Friday, January 28, 2011
In reality there's been considerable controversy behind internet businesses and taxation leaving many of the entrepreneurs who begun their online businesses with this false perception wishing they had done their due diligence before starting out.
"But I Am Working At Home"
And Other Pointless Excuses Not To Pay Taxes
With an influx of individuals now working in the comfort of home and receiving earnings from their online endeavors the obvious pretext is that given that they acquired the income at home they don't have to pay taxes. These people fail to realize that taxes are actually centered on the sources and quantity of the income in addition to the kinds of products and services sold; not on the location of the business.
With that in mind you should fully grasp that you are certainly required to pay your tax dues even when you earned it online.
Internet Tax is paid in the same manner every other business pays tax. As a matter of fact the government does not collect income taxes based on how a business works but rather it concentrates on the type of business.
If your business is based on the Internet you still have to register for GST and PST (if appropriate) the same as any other business. Based on the framework of the enterprise, sole proprietorship or incorporated, you'll still need to fill out the required documents so that your online business could be deemed as legal and so that you can pay the proper taxes regularly.
There is really no big difference between the tax responsibility of an online business and any other business.
Online Businesses And Federal Taxes
Even when you operate an online business you are still required to pay federal taxes. It may seem unfair to you but it is crucial that you understand this upfront rather than find out at a later point that you owe money to the IRS. The federal taxes that you need to pay will vary according to your business framework.
If your business is set up as a sole proprietor for an online business any revenue you earn through your online business is going to be taxed as income on your PTR or personal tax return.
Aside from that you will need to pay for your part of social security and medicare taxes using schedule SE.
On the other hand in case you have incorporated your business the tax schedule will be very distinct from a sole proprietor of an online business.
At times, the tax you have to pay as an incorporated online business will also depend on the kind of business. You'll either pay tax at a corporate level or it will be handed down to you as an income.
Mastering taxes as it applies to your online business can be quite perplexing but it is critical to get a picture of what is needed that allows you to minimize complications down the line. You might want to seek professional advice from a lawyer or public accountant if you're not 100 % certain what taxes are required for your online business.

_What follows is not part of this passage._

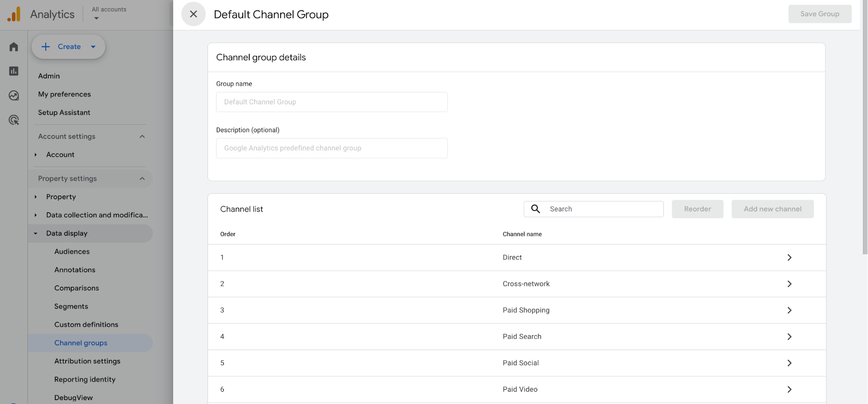
Task: Click the channel list Search field
Action: click(x=604, y=209)
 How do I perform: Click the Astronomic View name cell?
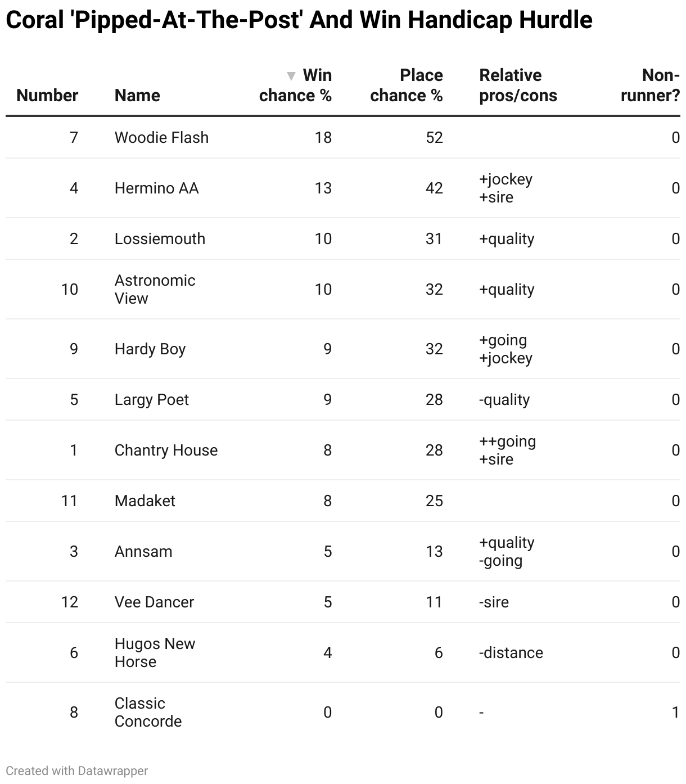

Obtain free access to a List of Business Tax Deductions and get answers to pressing questions concerning business tax filing
Thursday, January 27, 2011
Here are five ways to prepare and organize yourself for the dreaded tax season.
1. Divide and conquer.
Fortune 500 companies are obligated by the U.S. Securities and Exchange Commission (SEC) to submit quarterly financial reports to keep shareholders and other relevant players abreast of their performance throughout the year. Take a cue from these successful companies and divide your year into seasons (instead of financial quarters) to keep better track of your finances throughout the year.

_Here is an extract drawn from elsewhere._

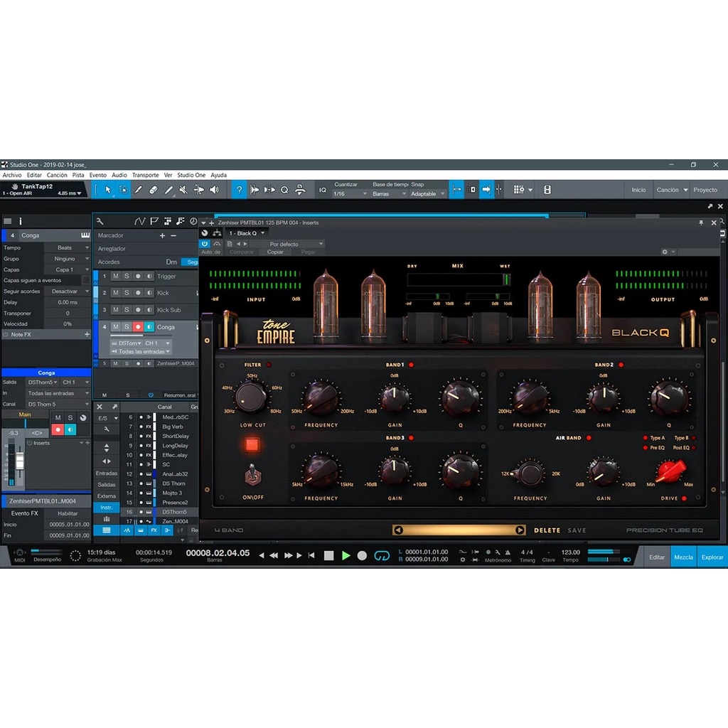
Task: Click the Copiar button in plugin header
Action: pyautogui.click(x=275, y=252)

In summer, organize your records. Make sure your filing system is up to snuff and is complete with updated records.
In autumn, estimate what your annual income will look like at the end of the year, as well as your taxable income. You should be able to estimate your taxable income, so you know if you're behind on tax payments.
In winter, prepare to file your tax return. Make sure needed records are complete and readily available. Also, gather any tax forms you'll need. Separate pertinent receipts from those you won't need.
In spring, file your taxes! If you've followed the guidelines above, this should be a breeze.
2. Keep good records.
This may seem redundant, but it can't be emphasized enough. If you keep good records throughout the year, you'll have an easier time come tax season. Additionally, keep certain types of documents secure: birth certificates, wills, deeds, and bond or stock certificates.
3. Adjust your W4 to reflect appropriate withholding.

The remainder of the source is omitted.